In 1856, J. Thomas Way discovered that ammonia contained in fertilisers was transformed into nitrate, and twenty years later Robert Warington proved that this transformation was done by living organisms. In 1890 Sergei Winogradsky announced he had found the bacteria responsible for this transformation.

It was known that certain legumes could take up nitrogen from the air and fix it to the soil but it took the development of bacteriology towards the end of the 19th century to lead to an understanding of the role played in nitrogen fixation by bacteria. The symbiosis of bacteria and leguminous roots, and the fixation of nitrogen by the bacteria, were simultaneously discovered by the German agronomist Hermann Hellriegel and the Dutch microbiologist Martinus Beijerinck.

Crop rotation, mechanisation, chemical and natural fertilisers led to a doubling of wheat yields in western Europe between 1800 and 1900.

=== Studies of soil formation ===

Scientists who studied soil in connection with agricultural practices considered it mainly a static substrate. However, the soil is the result of evolution from more ancient geological materials under the action of biotic and abiotic processes. After studies of soil improvement commenced, other researchers began to study soil genesis and, as a result, soil types and classifications.

In 1860, while in Mississippi, Eugene W. Hilgard (1833–1916) studied the relationship between rock material, climate, vegetation, and the type of soils that were developed. He realised that the soils were dynamic and considered the classification of soil types. His work was discontinued.
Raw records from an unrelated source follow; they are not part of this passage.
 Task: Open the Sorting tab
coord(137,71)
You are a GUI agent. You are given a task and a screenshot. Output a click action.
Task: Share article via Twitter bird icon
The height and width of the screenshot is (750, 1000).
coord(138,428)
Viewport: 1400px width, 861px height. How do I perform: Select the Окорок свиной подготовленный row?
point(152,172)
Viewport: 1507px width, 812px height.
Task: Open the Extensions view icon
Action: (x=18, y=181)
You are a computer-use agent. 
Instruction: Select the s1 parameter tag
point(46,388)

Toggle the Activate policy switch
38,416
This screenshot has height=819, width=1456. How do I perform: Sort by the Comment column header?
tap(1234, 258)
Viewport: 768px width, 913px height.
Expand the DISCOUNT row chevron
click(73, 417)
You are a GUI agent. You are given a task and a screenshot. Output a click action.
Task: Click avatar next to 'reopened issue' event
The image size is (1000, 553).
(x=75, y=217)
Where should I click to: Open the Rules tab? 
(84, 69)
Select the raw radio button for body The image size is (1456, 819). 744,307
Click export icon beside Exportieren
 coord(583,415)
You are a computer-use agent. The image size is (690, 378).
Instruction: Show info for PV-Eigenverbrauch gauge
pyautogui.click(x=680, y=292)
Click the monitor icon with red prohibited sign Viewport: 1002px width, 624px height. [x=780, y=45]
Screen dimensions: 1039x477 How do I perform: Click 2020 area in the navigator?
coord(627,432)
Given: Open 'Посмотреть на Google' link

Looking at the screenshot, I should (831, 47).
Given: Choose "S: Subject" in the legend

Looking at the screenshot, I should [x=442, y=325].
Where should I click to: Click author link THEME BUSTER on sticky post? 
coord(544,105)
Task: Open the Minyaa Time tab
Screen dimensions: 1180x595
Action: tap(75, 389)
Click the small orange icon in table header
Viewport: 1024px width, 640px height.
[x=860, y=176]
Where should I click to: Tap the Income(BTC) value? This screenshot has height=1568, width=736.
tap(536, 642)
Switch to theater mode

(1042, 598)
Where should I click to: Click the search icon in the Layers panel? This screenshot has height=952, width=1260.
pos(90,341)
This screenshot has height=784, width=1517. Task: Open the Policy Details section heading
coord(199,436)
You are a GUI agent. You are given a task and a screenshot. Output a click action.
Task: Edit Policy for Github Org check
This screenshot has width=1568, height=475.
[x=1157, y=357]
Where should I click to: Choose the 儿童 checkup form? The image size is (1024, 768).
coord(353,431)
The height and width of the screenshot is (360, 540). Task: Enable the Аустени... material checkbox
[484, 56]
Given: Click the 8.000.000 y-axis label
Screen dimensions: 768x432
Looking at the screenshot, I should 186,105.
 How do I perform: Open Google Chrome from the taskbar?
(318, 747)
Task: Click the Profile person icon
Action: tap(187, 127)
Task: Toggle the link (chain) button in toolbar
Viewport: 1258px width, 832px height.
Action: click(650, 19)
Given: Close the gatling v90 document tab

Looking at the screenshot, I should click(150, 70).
At about the same time, Friedrich Albert Fallou described soil profiles and related soil characteristics to their formation as part of his professional work evaluating forest and farmland for the principality of Saxony. His 1857 book, Anfangsgründe der Bodenkunde (First principles of soil science), established modern soil science. Contemporary with Fallou's work, and driven by the same need to accurately assess land for equitable taxation, Vasily Dokuchaev led a team of soil scientists in Russia who conducted an extensive survey of soils, observing that similar basic rocks, climate and vegetation types lead to similar soil layering and types, and established the concepts for soil classifications. Due to language barriers, the work of this team was not communicated to Western Europe until 1914 through a publication in German by Konstantin Glinka, a member of the Russian team.

Curtis F. Marbut, influenced by the work of the Russian team, translated Glinka's publication into English, and, as he was placed in charge of the U.S. National Cooperative Soil Survey, applied it to a national soil classification system.